» TASK BRIEF
Only the lines with "computer" in them need to be copied from the listing.

==================================================

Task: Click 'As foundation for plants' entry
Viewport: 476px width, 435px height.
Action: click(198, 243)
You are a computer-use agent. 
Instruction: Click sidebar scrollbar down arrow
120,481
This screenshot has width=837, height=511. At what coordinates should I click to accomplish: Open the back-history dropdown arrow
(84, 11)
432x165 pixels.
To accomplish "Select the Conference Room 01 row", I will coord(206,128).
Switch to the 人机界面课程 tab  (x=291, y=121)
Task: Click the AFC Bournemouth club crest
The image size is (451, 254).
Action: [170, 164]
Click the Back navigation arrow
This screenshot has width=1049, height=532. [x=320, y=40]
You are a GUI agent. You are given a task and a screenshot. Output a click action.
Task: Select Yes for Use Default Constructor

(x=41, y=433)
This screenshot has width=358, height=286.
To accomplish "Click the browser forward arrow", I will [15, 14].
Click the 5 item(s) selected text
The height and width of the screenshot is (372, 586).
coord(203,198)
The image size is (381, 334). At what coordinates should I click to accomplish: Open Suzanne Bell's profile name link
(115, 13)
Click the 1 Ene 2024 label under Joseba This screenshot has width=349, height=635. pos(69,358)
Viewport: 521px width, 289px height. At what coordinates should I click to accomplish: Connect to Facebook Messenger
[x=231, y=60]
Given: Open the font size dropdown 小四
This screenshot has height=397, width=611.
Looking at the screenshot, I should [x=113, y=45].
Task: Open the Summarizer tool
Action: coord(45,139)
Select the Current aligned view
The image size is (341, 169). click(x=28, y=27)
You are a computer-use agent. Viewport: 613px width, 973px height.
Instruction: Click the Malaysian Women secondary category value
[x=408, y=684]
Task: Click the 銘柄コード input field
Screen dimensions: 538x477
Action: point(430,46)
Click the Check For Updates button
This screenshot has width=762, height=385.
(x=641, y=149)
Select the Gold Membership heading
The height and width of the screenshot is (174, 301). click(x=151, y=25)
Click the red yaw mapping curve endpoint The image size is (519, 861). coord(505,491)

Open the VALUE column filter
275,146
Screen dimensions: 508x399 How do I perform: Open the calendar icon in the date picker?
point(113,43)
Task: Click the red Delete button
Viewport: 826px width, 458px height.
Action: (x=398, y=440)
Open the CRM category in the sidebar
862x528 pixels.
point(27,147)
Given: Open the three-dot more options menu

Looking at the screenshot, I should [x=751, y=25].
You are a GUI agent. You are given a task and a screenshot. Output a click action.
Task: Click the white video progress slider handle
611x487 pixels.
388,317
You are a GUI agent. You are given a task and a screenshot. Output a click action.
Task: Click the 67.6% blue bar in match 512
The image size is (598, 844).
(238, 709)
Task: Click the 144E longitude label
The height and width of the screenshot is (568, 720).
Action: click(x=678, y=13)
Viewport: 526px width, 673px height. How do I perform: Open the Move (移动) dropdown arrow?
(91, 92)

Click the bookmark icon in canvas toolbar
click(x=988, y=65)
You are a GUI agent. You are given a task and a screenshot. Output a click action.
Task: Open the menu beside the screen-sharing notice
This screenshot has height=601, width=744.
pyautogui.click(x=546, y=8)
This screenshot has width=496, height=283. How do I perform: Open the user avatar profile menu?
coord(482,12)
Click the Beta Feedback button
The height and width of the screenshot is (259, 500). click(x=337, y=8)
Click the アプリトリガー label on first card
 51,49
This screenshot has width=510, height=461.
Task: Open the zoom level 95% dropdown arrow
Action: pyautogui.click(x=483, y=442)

==================================================

» EXPECTED ANSWER
You are a computer-use agent. 
You are a computer-use agent. Viewport: 613px width, 973px height.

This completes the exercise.